The multi-threaded comparison is not entirely fair, however: Brisk and Jellyfish parallelize, whereas CBL and the Rust HashMap do not. Figure 13.5 isolates this by repeating the benchmark on a single core. The picture is qualitatively similar: Brisk is slightly slower than the Rust HashMap at k = 31 but remains the fastest indexer at k = 59.
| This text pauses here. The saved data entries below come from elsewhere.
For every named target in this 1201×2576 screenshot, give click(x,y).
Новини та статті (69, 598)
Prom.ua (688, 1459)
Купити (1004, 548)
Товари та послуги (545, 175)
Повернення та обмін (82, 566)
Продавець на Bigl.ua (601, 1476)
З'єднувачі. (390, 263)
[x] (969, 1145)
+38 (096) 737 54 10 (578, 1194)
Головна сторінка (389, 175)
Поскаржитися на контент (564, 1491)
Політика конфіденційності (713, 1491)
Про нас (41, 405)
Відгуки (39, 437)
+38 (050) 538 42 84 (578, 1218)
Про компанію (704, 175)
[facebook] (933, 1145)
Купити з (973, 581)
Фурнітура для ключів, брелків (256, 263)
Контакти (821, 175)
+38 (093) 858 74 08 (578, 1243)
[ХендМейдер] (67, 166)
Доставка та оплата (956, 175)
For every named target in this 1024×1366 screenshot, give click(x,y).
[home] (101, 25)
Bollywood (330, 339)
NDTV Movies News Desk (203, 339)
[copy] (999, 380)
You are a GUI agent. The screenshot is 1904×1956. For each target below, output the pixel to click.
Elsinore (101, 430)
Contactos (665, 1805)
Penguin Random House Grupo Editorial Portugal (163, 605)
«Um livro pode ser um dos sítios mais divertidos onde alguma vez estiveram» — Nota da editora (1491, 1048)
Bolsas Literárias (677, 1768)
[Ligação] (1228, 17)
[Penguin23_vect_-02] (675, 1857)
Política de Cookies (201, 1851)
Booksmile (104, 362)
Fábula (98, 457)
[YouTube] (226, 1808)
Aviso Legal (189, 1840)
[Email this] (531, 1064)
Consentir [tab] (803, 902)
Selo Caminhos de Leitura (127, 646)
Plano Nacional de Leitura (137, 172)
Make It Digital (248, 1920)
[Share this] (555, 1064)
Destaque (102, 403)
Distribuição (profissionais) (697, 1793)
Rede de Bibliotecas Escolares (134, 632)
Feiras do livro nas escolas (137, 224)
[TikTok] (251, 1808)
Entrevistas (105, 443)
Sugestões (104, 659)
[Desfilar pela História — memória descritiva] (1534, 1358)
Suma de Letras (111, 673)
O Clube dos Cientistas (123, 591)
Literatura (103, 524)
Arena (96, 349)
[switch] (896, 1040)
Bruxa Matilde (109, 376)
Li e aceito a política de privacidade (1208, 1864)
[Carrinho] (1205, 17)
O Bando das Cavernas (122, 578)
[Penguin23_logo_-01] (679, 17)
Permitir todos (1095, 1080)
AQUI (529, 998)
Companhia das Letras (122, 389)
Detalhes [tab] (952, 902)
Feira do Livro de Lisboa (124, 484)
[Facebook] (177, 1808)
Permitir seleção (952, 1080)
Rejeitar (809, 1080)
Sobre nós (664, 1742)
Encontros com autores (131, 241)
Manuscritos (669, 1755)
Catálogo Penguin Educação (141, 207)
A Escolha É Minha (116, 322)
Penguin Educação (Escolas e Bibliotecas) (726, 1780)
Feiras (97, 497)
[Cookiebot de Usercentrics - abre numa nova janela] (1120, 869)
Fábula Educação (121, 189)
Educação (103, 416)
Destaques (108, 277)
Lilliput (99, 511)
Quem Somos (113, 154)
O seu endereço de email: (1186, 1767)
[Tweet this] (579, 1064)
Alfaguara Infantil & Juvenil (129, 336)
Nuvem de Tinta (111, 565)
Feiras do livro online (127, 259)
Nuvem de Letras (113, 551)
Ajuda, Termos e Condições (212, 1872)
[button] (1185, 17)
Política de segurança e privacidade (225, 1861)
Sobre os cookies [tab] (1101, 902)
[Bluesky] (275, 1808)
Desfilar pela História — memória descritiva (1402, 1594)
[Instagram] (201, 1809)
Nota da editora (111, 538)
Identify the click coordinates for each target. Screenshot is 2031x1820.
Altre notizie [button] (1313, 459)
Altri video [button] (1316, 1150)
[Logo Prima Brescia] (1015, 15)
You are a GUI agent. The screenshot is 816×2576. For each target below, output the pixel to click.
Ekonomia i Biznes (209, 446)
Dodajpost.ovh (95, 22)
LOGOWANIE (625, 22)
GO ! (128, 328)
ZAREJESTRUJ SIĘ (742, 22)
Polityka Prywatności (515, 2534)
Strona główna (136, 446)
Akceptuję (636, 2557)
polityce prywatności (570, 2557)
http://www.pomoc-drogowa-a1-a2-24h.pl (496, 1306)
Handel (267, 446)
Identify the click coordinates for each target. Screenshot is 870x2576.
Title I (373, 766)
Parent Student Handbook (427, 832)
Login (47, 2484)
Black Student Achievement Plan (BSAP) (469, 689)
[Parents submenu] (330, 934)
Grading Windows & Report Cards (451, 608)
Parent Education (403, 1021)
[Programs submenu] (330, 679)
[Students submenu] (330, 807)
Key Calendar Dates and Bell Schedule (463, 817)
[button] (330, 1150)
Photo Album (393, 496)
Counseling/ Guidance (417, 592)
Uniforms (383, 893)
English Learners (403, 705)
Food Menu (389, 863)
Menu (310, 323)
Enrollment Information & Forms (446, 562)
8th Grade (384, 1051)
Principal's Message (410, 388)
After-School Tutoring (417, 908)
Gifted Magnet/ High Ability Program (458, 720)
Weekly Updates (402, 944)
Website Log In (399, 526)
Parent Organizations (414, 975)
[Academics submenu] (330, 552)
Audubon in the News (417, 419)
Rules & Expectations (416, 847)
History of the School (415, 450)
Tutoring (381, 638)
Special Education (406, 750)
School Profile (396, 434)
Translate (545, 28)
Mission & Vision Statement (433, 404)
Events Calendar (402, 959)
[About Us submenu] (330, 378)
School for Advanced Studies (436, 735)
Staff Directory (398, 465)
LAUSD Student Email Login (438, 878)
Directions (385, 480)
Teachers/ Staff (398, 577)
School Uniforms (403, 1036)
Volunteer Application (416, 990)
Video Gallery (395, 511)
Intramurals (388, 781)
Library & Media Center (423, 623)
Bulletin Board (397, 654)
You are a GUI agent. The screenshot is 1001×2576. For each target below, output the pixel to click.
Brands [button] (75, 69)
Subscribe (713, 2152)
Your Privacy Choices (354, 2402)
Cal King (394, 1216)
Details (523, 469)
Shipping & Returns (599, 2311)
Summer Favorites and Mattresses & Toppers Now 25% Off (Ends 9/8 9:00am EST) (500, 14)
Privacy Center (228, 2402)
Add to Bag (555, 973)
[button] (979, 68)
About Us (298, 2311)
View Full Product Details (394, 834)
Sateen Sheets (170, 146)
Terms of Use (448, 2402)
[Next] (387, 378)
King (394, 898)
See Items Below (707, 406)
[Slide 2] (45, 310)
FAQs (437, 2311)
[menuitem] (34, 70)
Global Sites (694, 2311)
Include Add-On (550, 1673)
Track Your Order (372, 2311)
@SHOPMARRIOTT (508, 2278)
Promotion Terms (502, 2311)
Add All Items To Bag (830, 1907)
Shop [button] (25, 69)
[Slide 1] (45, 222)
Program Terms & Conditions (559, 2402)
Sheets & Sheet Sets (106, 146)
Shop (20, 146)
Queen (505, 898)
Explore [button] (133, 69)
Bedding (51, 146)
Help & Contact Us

(a) Single-threaded construction time for k = 31

13.5 Toward streaming deduplication

The structural limitation of super‑k‑mer dictionaries identified above stems from a single underlying cause: testing which k‑mers of a query are already present requires locating them one by one inside the containing super‑k‑mers. A natural way to bypass this is to express every such operation as a check on the prefixes and suffixes of super‑k‑mers themselves, without materializing individual k‑mers. I am exploring this direction in an ongoing work, prototyping a dynamic super‑k‑mer dictionary that supports on-the-fly deduplication and compaction.

13.5.1 A compact super‑k‑mer representation

The approach I propose packs each super‑k‑mer into a compact two-word encoding. The first word holds the minimizer along with the prefix and suffix lengths. The second word holds the prefix and suffix bases interleaved at the bit-pair level: positions in the word alternate between left bases and right bases, with 2 bits per base. This fits up to 16 bases on each side of the minimizer, giving the constraint k - m \le 16.

In this layout, comparing two super‑k‑mers that share the same minimizer reduces to a single XOR between their encodings, followed by independent leading-zero counts over the left and right halves. The result is a pair (p_L, p_R), the lengths of the common interleaved prefix on each side, computed in a few cycles. The same representation supports constant-time truncation of either side and stitching the left side of one super‑k‑mer with the right side of another. These operations are enough to manipulate super‑k‑mers without ever scanning bases individually.

13.5.2 Coverage-based insertion

Given a query super‑k‑mer Q, the goal at insertion time is to determine which of its k‑mers are already present in the bucket, and only store the new ones. The candidates to compare against are the bucket’s super‑k‑mers that share Q’s minimizer, found by binary search on the sorted prefix of the bucket. For each candidate S, the comparison above returns a pair (p_L, p_R) measuring how far the two super‑k‑mers agree on each side of the minimizer. If p_L + p_R \ge k - m, the agreement spans at least one full k‑mer, so S contains a contiguous range of Q’s k‑mers, determined by where the match starts and ends relative to the minimizer.

The covered ranges from all candidates are combined into a single coverage of Q’s k‑mers. If every k‑mer is covered, the insertion is skipped entirely. Otherwise, for each uncovered range, the insertion either extends an existing super‑k‑mer (using the side-stitching operations above) to incorporate the missing k‑mers, or stores a truncated copy of Q spanning only that range.

Since the bucket is already scanned to find the matching minimizer, computing the coverage adds only a few bit operations per candidate. Insertion-time deduplication therefore preserves the streaming property of the original super‑k‑mer-level approach, with no separate post-processing pass.

13.5.3 Open extensions

My ongoing prototype implements insertion-time deduplication, which already addresses the main structural limitation discussed above. Several extensions remain open work. Deletion has no streaming equivalent of the coverage mechanism, since removing k‑mers from the middle of a super‑k‑mer requires splitting it. Set operations beyond insertion, in particular union and intersection over two indexes, can be expressed in principle as bucket-by-bucket coverage computations, but the interleaved representation does not yet expose the necessary primitives to enumerate shared k‑mers across two sorted super‑k‑mer lists efficiently. Finally, dynamic resizing of the superbucket layout to absorb growing datasets without rebuilding the index is also under investigation.